Task
For the listing beneath, state how many lines contain the string "agent". Give the number by itself.

Dataset extract
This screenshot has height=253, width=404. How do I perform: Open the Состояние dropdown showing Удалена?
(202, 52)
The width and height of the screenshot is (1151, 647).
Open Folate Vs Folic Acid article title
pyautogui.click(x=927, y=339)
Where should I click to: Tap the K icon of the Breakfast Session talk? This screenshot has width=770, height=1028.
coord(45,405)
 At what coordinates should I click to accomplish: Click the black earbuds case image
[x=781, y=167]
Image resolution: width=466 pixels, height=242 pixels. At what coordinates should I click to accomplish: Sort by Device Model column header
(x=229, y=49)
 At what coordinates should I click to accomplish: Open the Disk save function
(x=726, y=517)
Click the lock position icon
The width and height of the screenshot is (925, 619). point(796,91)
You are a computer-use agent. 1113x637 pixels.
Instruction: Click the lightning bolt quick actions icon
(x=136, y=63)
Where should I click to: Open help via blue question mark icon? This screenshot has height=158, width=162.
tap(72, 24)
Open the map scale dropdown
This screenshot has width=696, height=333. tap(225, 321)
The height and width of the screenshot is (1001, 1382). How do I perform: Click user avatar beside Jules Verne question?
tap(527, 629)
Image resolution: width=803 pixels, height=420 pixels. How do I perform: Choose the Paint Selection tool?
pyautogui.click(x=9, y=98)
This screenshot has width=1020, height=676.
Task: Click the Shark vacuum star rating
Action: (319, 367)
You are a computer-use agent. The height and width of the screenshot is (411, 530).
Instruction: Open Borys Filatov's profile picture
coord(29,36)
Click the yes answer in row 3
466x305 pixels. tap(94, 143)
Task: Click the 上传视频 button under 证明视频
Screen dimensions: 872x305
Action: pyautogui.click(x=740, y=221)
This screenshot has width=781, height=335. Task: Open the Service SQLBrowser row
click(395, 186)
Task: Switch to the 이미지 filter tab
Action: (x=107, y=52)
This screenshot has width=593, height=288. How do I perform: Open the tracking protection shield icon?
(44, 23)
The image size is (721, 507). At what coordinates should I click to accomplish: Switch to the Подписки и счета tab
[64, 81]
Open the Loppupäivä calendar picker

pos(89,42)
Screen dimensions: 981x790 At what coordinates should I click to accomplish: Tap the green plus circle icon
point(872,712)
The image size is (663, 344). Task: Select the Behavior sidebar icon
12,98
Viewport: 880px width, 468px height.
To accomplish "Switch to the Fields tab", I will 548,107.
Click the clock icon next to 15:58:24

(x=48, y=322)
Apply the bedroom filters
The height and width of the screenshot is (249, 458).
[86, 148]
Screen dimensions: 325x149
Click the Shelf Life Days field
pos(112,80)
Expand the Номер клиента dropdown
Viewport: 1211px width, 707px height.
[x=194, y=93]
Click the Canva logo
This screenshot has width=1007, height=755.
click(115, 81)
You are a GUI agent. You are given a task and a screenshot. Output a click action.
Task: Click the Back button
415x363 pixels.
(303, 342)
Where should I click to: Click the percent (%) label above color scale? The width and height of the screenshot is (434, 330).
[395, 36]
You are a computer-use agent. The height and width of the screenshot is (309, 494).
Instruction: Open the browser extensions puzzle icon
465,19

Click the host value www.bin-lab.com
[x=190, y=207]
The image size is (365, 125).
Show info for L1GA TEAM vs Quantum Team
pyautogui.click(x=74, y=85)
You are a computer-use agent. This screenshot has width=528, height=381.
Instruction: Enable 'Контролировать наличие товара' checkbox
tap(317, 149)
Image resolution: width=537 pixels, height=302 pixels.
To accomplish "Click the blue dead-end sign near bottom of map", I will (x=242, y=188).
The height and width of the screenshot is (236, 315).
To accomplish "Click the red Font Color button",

Response area
5